The histologic features of Behçet disease are nonspecific and are only confirmatory in the appropriate clinical context. Early lesions show superficial ulceration with associated acute inflammatory infiltrate. Only 50% of biopsies will reveal leukocytoclastic or lymphocytic vasculitis, as was seen in this patient's histology. In addition to acneiform lesions and ulcers, other histopathologic features include erythema nodosum-like lesions and superficial thrombophlebitis [15, 16, 17].

In our patient, the presence of oral and genital ulcers, a papulopustular skin eruption, arthritis, and shin nodules suspicious of erythema nodosum were clinically suggestive of Behçet disease. The corresponding histologic finding of small-vessel vasculitis was consistent with this diagnosis.
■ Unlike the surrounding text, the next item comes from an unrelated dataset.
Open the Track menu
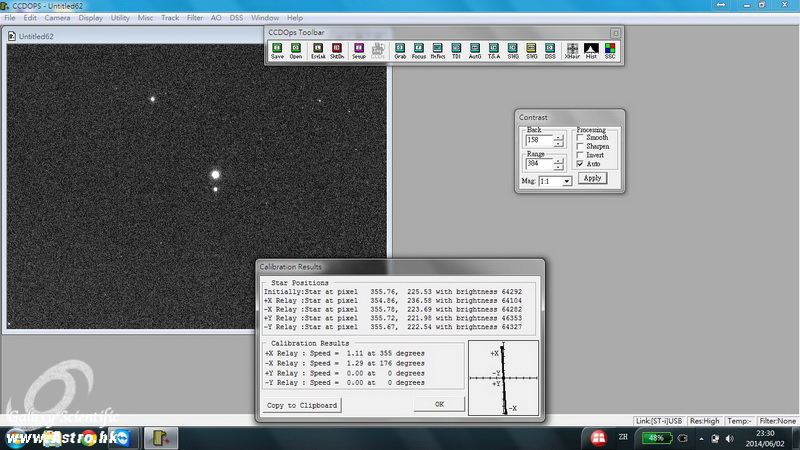800x450 pixels. (x=170, y=18)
Typically, Behçet disease is characterized by a relapsing-remitting course; however, it has been found to be more severe in young men of Middle-Eastern or Far-Eastern descent [18]. The greatest causes of morbidity and mortality include neurologic disease, ocular involvement, and large-vessel abnormalities, which can result in gastrointestinal bleeding, arterial aneurysms, and Budd-Chiari syndrome, among others [19, 20]. Despite the possibility of widespread disease involvement, large cohort studies have shown low mortality rates (0.3–5%) at median follow-up periods between 7 and 9 years [19, 20].
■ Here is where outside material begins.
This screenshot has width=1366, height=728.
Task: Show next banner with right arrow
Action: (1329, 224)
The treatment of Behçet disease is complex given its mercurial nature, and should be tailored based on the individual patient's disease severity and specific organ involvement. Nevertheless, given the likelihood of vital organ involvement along with the recurrent nature of the disease, early and aggressive treatment is of critical importance. For mucocutaneous lesions, topical steroids and anesthetics can be effective for isolated ulcerations, while intralesional glucocorticoids can be used for larger ulcers. Topical sucralfate (1 g/5 mL 4 times daily) has also been found to reduce the pain and healing time of oral ulcers [21]. Both aphthae and arthritis can be treated with colchicine (1–2 mg/day), nonsteroidal anti-inflammatory drugs, and low-dose prednisone (5–10 mg/daily) for maintenance [22, 23, 24]. Severe or refractory cases of Behçet disease may require higher doses of systemic glucocorticoids. The treatment of other involved organ systems depends on the nature of disease presentation. For example, topical glucocorticoids and scopolamine are used for anterior uveitis [25]. Azathioprine and systemic glucocorticoids are considered the first-line treatment for both posterior uveitis and neurologic manifestations, such as encephalitis and central nervous system vasculitis [26, 27, 28, 29]. When there is arterial involvement, a combination of medical and surgical treatments can be employed. Given the recurrent nature of the disease, a variety of immunomodulatory/immunosuppressive agents such as cyclosporine, methotrexate, cyclophosphamide, and anti-tumor necrosis factor alpha inhibitors can be utilized for long-term disease maintenance [30, 31, 32, 33, 34, 35].

Statement of Ethics

This paper was prepared in compliance with all ethical and confidentiality guidelines and principles. The patient gave his informed consent for publication.

Disclosure Statement

The authors have no conflicts of interest to disclose.